%%

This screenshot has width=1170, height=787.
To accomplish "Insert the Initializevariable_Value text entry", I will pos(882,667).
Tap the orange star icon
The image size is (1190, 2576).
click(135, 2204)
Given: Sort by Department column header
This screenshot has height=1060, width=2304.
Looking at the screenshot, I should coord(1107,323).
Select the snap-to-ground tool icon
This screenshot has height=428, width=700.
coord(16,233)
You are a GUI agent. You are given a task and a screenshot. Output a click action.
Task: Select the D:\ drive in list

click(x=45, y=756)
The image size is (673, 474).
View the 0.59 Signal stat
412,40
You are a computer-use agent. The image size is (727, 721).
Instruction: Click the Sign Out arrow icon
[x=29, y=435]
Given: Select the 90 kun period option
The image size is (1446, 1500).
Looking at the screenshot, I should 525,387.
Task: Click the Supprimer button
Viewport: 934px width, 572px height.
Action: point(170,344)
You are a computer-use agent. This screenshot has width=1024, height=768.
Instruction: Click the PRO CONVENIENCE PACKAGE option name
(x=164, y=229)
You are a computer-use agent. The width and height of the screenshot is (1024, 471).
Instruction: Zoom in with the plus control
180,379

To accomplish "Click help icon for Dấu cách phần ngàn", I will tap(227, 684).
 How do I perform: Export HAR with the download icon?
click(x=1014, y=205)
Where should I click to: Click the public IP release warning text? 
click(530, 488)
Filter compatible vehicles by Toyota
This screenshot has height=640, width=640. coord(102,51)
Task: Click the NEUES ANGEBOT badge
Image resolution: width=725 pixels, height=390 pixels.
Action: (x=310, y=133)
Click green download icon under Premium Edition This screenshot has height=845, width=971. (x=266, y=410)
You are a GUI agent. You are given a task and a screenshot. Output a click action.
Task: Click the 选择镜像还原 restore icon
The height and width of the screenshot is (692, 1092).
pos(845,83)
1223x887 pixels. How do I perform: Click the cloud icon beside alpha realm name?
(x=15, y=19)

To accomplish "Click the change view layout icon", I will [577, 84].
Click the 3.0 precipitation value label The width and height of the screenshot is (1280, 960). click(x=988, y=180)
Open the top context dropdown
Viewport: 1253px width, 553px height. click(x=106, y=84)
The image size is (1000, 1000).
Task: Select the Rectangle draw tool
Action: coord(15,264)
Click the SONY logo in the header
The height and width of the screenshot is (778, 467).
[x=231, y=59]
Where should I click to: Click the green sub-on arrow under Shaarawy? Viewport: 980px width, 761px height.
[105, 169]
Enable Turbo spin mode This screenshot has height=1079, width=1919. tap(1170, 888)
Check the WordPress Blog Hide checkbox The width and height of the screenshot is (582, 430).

%%

TASK REQUIREMENTS: Report the lines above that have the word "header" in them.

SOLUTION TO THE EXERCISE:
Given: Sort by Department column header
Click the SONY logo in the header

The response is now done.